This April, the Venice Art Biennale returns after a three-year pandemic-related hiatus (preview days 20–23; first public opening day 23 April; runs until 27 November). In the fifth of our five-part preview, Frieze editorial staff name the collateral events and off-site exhibitions they're most looking forward to seeing.
Ha Chong–hyun
Palazzetto Tito (Istituzione Fondazione Bevilacqua La Masa)
The Kukje Art and Culture Foundation—in partnership with La Fondazione Bevilacqua La Masa, Venice; Kukje Gallery, Seoul; and Tina Kim Gallery, New York—presents a solo show of the South Korean painter Ha Chong–hyun. A pioneer of the Dansaekhwa movement—a practice of monochromatic and minimalist painting that started in 1970s South Korea—Ha will showcase more than 20 works from the past six decades of his career.
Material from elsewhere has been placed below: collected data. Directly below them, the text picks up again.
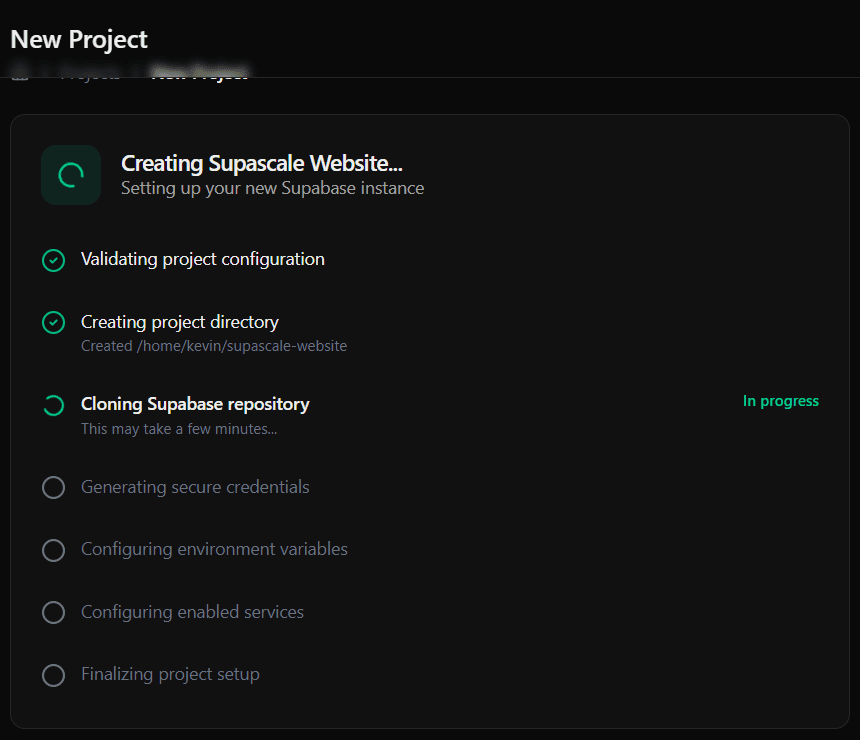Click the green check beside Validating project configuration
860x740 pixels.
coord(53,260)
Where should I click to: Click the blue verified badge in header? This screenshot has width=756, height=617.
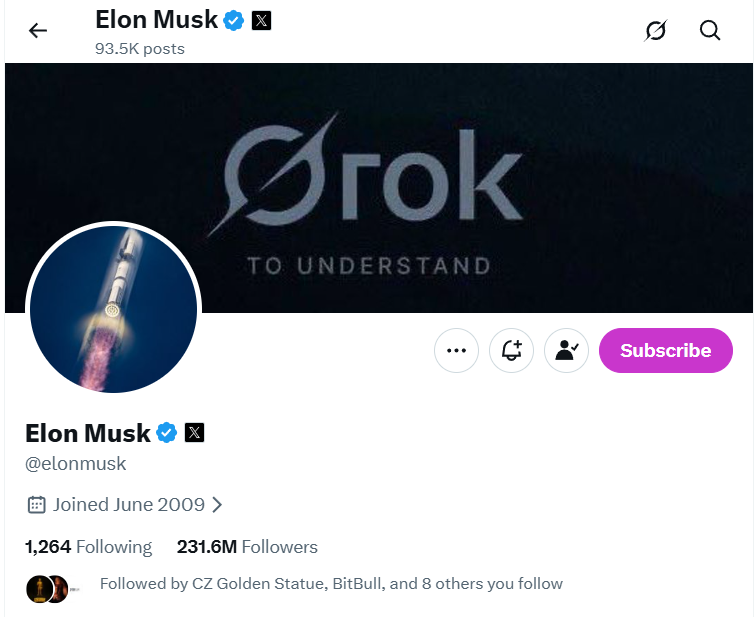coord(233,20)
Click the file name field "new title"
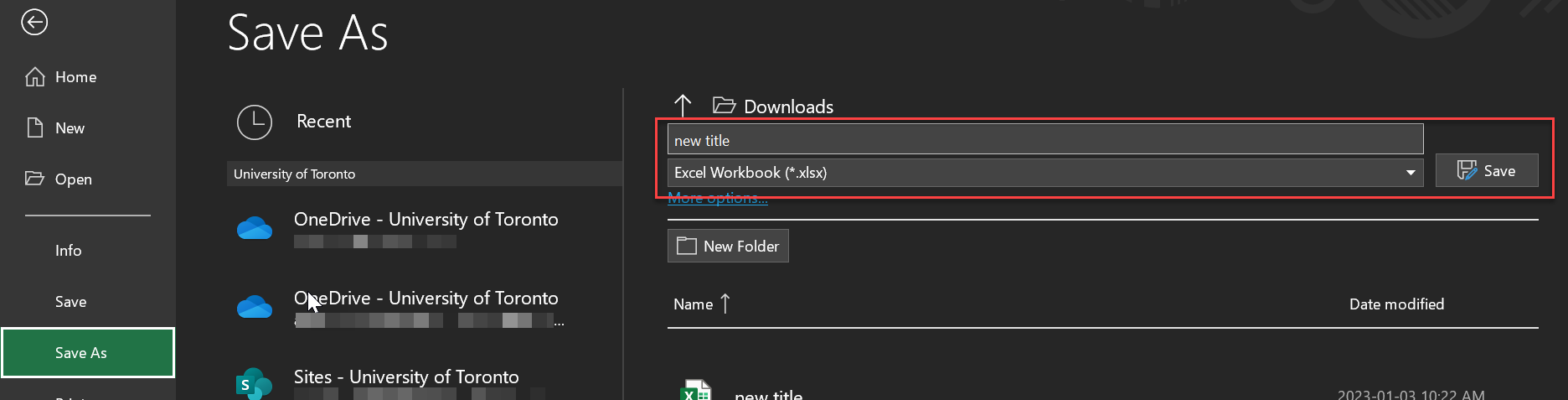 (x=1044, y=140)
The exhibition also comprises more recent paintings from his ‘Conjunction’ series (1974–ongoing), a group of tableaux that utilize his signature bae-ap-bub method, in which the artist pushes oil paint through from the back of the raw canvas to the front. Much like his fellow Dansaekhwa artists, such as Lee Ufan and Park Seo-Bo, Ha concerns himself with the physicality of painting and the manipulation of materials, creating impasto layers of rectangular-shaped marks that sit on the surfaces of his canvases with great heft and remarkable balance.